Featherweights, heavy promises
According to the CEO Evan Spiegel, the new Specs will be the turning point. It is not yet known how much they weigh, what shape they have, whether they look more like glasses or an escape room visor, but one thing is certain: for Snap they represent the future of human computing. Thin. Wearable. Connected. And hopefully more elegant than the current version, which seems more designed for Halloween than a happy hour in the park.
In addition to being lightweight, they will also be intelligent. The integration with Gemini (Google's AI) and Chat GPT OpenAI promises “multimodal experiences.” In short: you look at something, you describe it, and they respond. Hopefully, correctly.

Snap, glasses that talk. Now we have to see if they listen too.
Snap is no stranger to ambition. Spiegel said in 2019 that smart glasses were “a decade away from mainstream.” Here we are in 2025, and something has changed. But not enough.
The competition is already up and running. Meta is working on a new generation of Ray-Ban, with an integrated display to show notifications, directions and messages in real time. In parallel, it is carrying on Project Orion, a project halfway between a visor and glasses, which combines the power of VR devices with the portability of sunglasses.
Google is also moving: its partnership with Xreal could bring to the market Android XR glasses in the next two years. Prototypes are in the testing phase, but the market is preparing.
“What are those?” — “They are AI”
Snap OS, the operating system that will power the new Specs, will be equipped with cameras and generative AI. The idea is to replicate (and perhaps surpass) what Meta is already attempting: an augmented reality capable of reacting to what you see. Looking at a pair of shoes and asking “What brand are these?” is one of the most banal examples, but also one of the most requested.
The promise is a visual assistant that interprets the environment, responds, suggests, sometimes translates. And maybe, if there's time, even tells you where to find a bathroom. The problem is that these experiences, so far, have oscillated between brilliant and frustrating. If Snap can really find the balance, it could take home a big piece of the market.

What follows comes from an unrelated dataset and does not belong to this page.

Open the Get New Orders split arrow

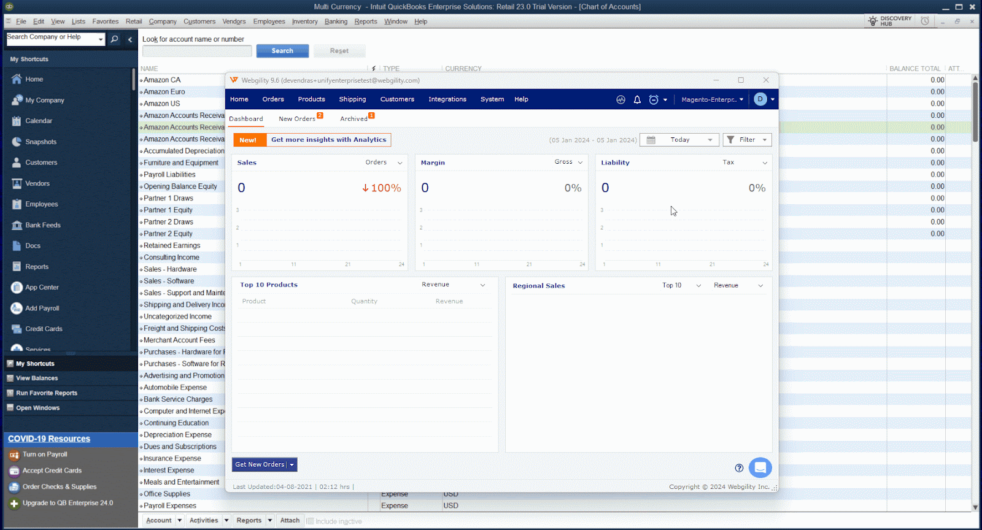pos(292,465)
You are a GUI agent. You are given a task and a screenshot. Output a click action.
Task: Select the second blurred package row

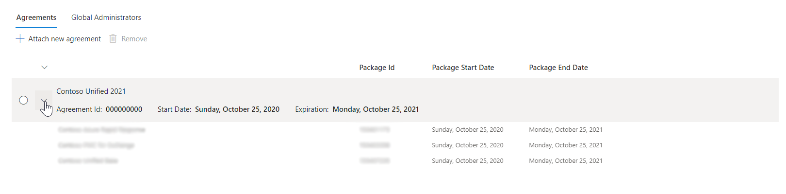(x=395, y=145)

Snap, the future is light. But it must support the weight of reality.
Snap believes in it. Spiegel has been saying it for years. Users, at least the more tech-friendly ones, hope so. But so far, real AR glasses (thin, comfortable, usable every day) remain a mythological creature. Prototypes, even the most advanced ones, always seem on the verge of arriving. Then they arrive… halfway.
2026 could be the year. But Snap will have to prove that its Specs are not just light on words. Because the market is moving. And if you arrive late with your glasses, you risk finding the future already sitting at the table.